### Extract provided
'''

Plays That Stop AI From Making Things Up

A guide explains concepts. A playbook tells you exactly what to run, when to run it, and who is responsible when it fires. Reducing hallucinations is rarely a single clever prompt; it is a set of repeatable plays that activate under specific conditions and that someone on your team actually owns. When accuracy is left to whoever happens to be writing the prompt that day, results swing wildly and nobody can explain why a wrong answer slipped through.

This playbook organizes the work into named plays. Each one has a trigger that tells you when to deploy it, the mechanics of how it works, and an owner who keeps it healthy. Treat it as a menu you draw from based on the situation, not a script you run top to bottom every time. The aim is to make accuracy a deliberate operational choice rather than an accident of good intentions.

How to use this playbook

Each play below answers three questions: when does this fire, what does it do, and who owns it. Map the plays to your own roles. In a small team one person may own several; in a larger one they distribute across prompt engineers, reviewers, and the person who owns the client relationship.

The sequencing principle

Run grounding plays first, abstention plays second, and verification plays last. Grounding prevents most fabrication at the source, abstention catches what grounding misses, and verification is your safety net before anything reaches a client. Skipping straight to verification means you are inspecting quality in rather than building it in.

Play 1: Ground every factual answer

Trigger: Any prompt that asks for facts, figures, policy, or anything a client could act on.

Mechanics: Retrieve the relevant source documents and place them in the prompt. Instruct the model to answer only from the supplied material and to flag when the material is silent. This converts open recall into closed reading, which is where fabrication collapses.

Owner: The prompt engineer who builds the workflow. They are responsible for ensuring the retrieval step actually returns the right passages.

For teams standing up grounding for the first time, A Step-by-Step Approach to Reducing Hallucinations Through Prompting sequences the setup cleanly.

Play 2: License the model to abstain

Trigger: Whenever a wrong answer would be worse than no answer, which covers nearly all client-facing work.

Mechanics: Add explicit permission to decline. State that "I cannot find this in the provided material" is a correct response, and that guessing is not. Reinforce it by asking the model to separate supported claims from inferences.

Phrases to standardize

"If the answer is not supported, say so plainly."
"Mark any claim that is an inference rather than a stated fact."
"Returning nothing is better than returning an unverified answer."

Owner: Whoever maintains your prompt library. These phrases should live as reusable snippets, not be reinvented each time.

Play 3: Demand traceable citations

Trigger: Any output where a reviewer or client may need to verify a claim later.

Mechanics: Require the model to attach the specific source passage to each factual claim. The discipline of citing surfaces unsupported claims as obviously empty, because there is nothing real to point to.

'''

### Written problem A
Copy the passage from the hallucination playbook word for word, starting with "Mechanics: Add explicit" and going on through "reinvented each time.".
### Written problem B
In the hallucination playbook, what order should the grounding, abstention, and verification plays be run in?
### Written problem C
Extend the hallucination playbook past its final sentence.

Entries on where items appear
'''

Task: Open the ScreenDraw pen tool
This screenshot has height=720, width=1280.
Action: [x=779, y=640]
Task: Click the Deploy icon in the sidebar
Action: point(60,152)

'''

### Expected answer A
Mechanics: Add explicit permission to decline. State that "I cannot find this in the provided material" is a correct response, and that guessing is not. Reinforce it by asking the model to separate supported claims from inferences.

Phrases to standardize

"If the answer is not supported, say so plainly."
"Mark any claim that is an inference rather than a stated fact."
"Returning nothing is better than returning an unverified answer."

Owner: Whoever maintains your prompt library. These phrases should live as reusable snippets, not be reinvented each time.

### Expected answer B
Grounding plays first, abstention plays second, and verification plays last.

### Expected answer C
Owner: The reviewer. They spot-check that cited passages actually say what the model claims, since a fabricated citation is still a fabrication. The reusable phrasings in Reducing Hallucinations Through Prompting: Best Practices That Actually Work help here.

Play 4: Decompose complex questions

Trigger: Multi-step reasoning, comparisons across several facts, or calculations.

Mechanics: Ask the model to work through intermediate steps before committing to an answer. Step-by-step reasoning reduces leaps to wrong conclusions in logic and math. It will not invent missing knowledge, so pair it with grounding.

What this play does not fix

It does not help recall a single obscure fact the model never learned.
It does not replace source material; it only organizes what is present.

Owner: The prompt engineer, who decides which workflows warrant the extra reasoning tokens.

Play 5: Run a pre-delivery verification pass

Trigger: Before any AI-generated output reaches a client.

Mechanics: A second check, human or a separate model prompt, that asks "is each claim here supported by the source?" The verifier does not rewrite; it flags. Flagged claims go back for grounding or get removed.

Owner: The reviewer, with the account owner as backstop for anything client-sensitive. This mirrors the discipline in The Reducing Hallucinations Through Prompting Checklist for 2026.

Play 6: Measure and tune on a known-answer set

Trigger: Whenever you change a prompt, swap a model, or onboard a new use case.

Mechanics: Maintain a small evaluation set with known correct answers and some deliberately unanswerable questions. Run old and new prompts against it and track accuracy, fabrication rate, and whether the model correctly refuses the unanswerable ones.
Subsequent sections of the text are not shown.